“Nah bagaimana menjadikan BPI sebagai soko guru perfilman Indonesia, di mana pun siapapun pemimpinnnya dan ada gejolak politik apapun yang terjadi, BPI tetap bisa focus pada pembangunan perfilm Indonesia, baik culture maupun industrial movement,” tambah Gunawan lagi.
“BPI juga akan terus mengawal perfilman nasional dan membuat sekaligus mendorong para para stakeholdernya dan para film maker dengan kompetensi masing-masing harus mempunyai BPJS atau asuransi sehingga dalam berkarya tidak lagi menemui hambatan walau 2-4 bulan tidak mendapat project semua sejahtera,” jelas Gunawan lugas.
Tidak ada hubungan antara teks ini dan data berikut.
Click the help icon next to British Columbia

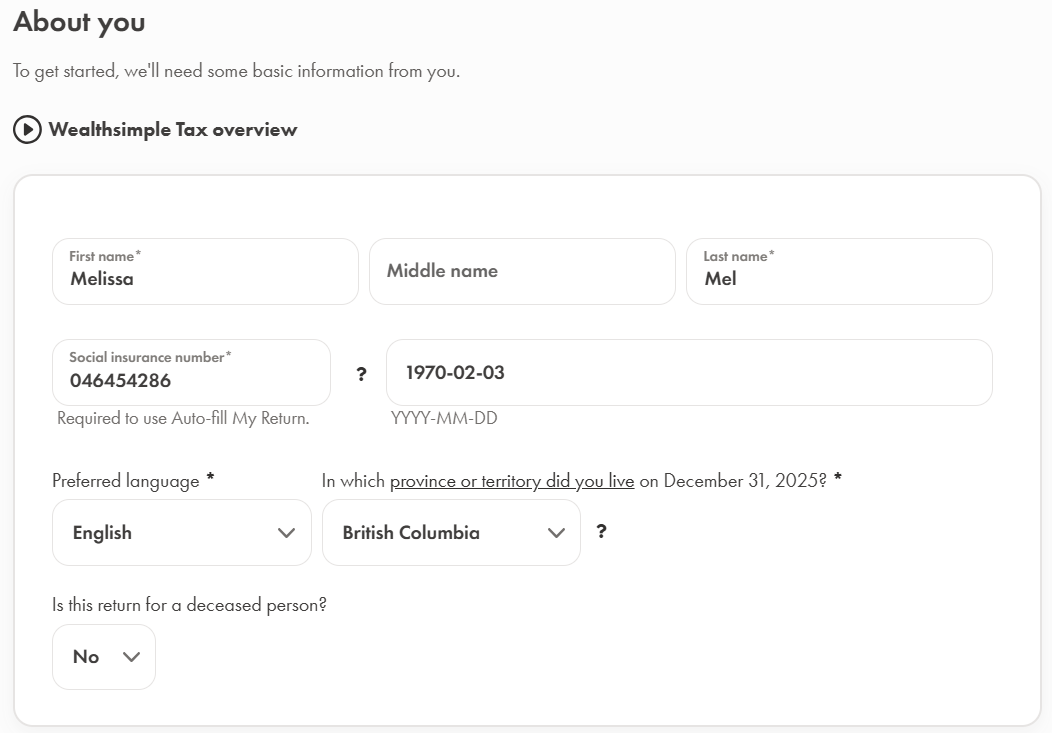[x=601, y=532]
Sementara itu Vivian sangat mengapresiasi jumlah penonton yang mulai menanjak naik dan tentu saja menjadi momentum yang baik buat semua.
Namun ia mengingatkan, pentingnya pengumpulan data dari film Indonesia untuk segera dibuat dan diselesai.
“Kepengurusan BPI yang sekarang juga akan berkonsentrasi dalam penyusun database ekosistem perfilm Indonesia. Dan kami akan rilis secara berkala untuk disebar luaskan kepada stakeholder dan pemangku kepentingan di ekosistem perfilman Indonesia.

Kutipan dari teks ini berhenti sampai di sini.